● **EXERCISE DETAILS**:
For each line of the data that includes the word "will", copy the line.
─── SOURCE MATERIAL ───
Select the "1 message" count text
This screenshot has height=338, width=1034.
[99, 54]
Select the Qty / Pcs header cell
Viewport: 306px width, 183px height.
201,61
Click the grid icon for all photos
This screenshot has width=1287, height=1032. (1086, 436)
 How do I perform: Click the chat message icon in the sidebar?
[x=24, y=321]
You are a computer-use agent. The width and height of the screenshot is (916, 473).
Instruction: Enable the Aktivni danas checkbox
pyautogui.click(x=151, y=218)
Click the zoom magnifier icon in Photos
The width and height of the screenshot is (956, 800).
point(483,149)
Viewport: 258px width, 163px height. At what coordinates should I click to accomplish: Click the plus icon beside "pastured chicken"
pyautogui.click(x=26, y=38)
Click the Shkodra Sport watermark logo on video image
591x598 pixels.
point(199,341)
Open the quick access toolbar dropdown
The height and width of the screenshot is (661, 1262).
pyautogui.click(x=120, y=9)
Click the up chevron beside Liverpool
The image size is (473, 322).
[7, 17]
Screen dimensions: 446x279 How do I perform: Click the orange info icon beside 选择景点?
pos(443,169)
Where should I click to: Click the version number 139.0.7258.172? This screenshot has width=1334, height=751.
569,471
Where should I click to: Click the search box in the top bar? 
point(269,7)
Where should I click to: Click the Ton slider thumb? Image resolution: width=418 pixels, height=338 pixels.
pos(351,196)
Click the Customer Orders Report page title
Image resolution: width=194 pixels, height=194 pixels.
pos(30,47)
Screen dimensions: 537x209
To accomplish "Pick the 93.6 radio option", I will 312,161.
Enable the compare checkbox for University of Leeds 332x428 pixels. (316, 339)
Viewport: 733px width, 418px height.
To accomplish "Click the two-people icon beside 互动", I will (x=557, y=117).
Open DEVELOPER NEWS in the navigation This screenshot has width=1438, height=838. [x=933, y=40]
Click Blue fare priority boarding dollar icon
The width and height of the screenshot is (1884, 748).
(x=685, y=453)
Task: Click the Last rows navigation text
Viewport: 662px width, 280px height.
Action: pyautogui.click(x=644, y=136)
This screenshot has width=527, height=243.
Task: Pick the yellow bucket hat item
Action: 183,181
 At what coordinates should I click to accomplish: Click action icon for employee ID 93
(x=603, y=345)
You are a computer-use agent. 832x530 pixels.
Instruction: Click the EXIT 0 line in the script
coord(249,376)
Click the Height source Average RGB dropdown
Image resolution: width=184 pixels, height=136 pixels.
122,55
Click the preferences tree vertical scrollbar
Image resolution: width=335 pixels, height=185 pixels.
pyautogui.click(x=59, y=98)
───
● **TASK RESULT**:
To accomplish "Pick the 93.6 radio option", I will 312,161.
To accomplish "Click the two-people icon beside 互动", I will (x=557, y=117).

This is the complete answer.